The usual linked list operations (inserting a subsection, deleting a subsection, and so on) still complete in constant time.

The new operation, of reversing a list or a list segment, also completes in constant time.

Applications

I can't remember the application I invented this for. I did have a specific problem I was trying to solve, which inspired me to invent reversible lists; but the problem turned out to be easily solved by more conventional means, and also I've forgotten what it was.

The only concrete application I can think of for reversible lists is in implementing the extremely old computer game Qix, in which you draw an arbitrarily shaped line across the screen and one side of the line gets filled in. One algorithm for area filling is the winding number rule, which requires you to make a loop along the perimeter of the area, and therefore is well suited to having the perimeter stored as a linked list of line segments.

So you would have the existing screen perimeter as a list, and you would have the new line drawn by the player as another list. You would divide the perimeter into two parts at the start and end points of the user's line. Then you would join the user's line on to one part of the original perimeter to obtain the boundary of the area to be filled. Once you had filled it, you could then unlink the user's line from that list and link it to the other half of the original perimeter, to be used as the new perimeter of the playable screen. The only trouble is, you need the list to be linked in the opposite order for the two uses, so you either have to construct a second copy pointing the other way, or use reversible lists.

In summary: I can't think of any reason this algorithm might be seriously useful. But it's very cute.

References

On 2004-11-23 I received mail from one Colin Osterman at the University of Mississippi, who has also invented a similar but more efficient data structure and (in conjunction with César Rego) has actually published papers on it.

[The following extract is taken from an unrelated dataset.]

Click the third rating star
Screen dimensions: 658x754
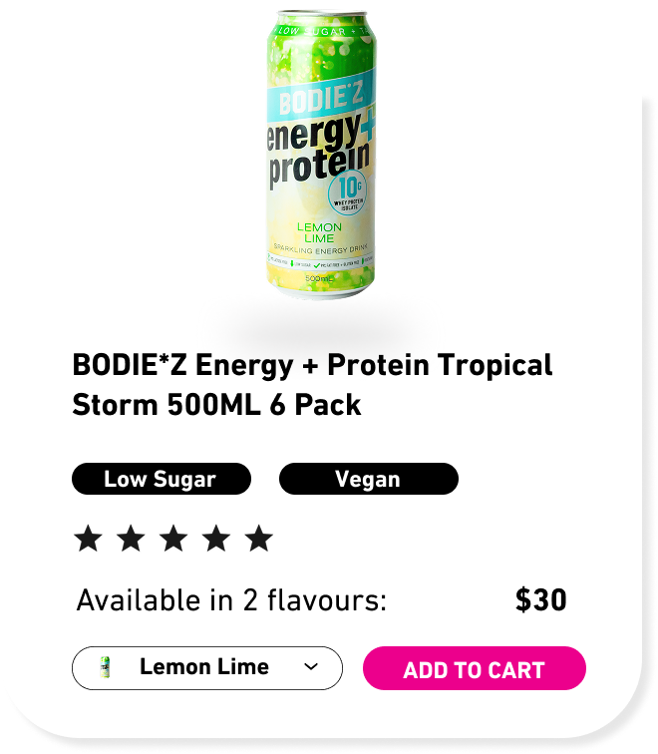[173, 538]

His version is called a "satellite list", and involves conceptually having two linked list nodes per item of real data. Each node has a link to its sibling, and a link to one of the nodes in the next item along the list. The clever bit is that each node's next-item link links to whichever of the nodes in the next item doesn't link back to this item; so you can traverse the list very efficiently in either direction just by following next-item links. To turn round and go back the way you came, you simply follow one sibling link, which effectively makes a U-turn. The advantage of this representation is that you need no if statements to traverse the list, so it's significantly faster. The additional storage cost is mostly mitigated by keeping the two sibling nodes side by side in a way that allows you to get from one to the other by doing bitwise operations on the node address, which means you still only need to store two actual pointers per data item, not four.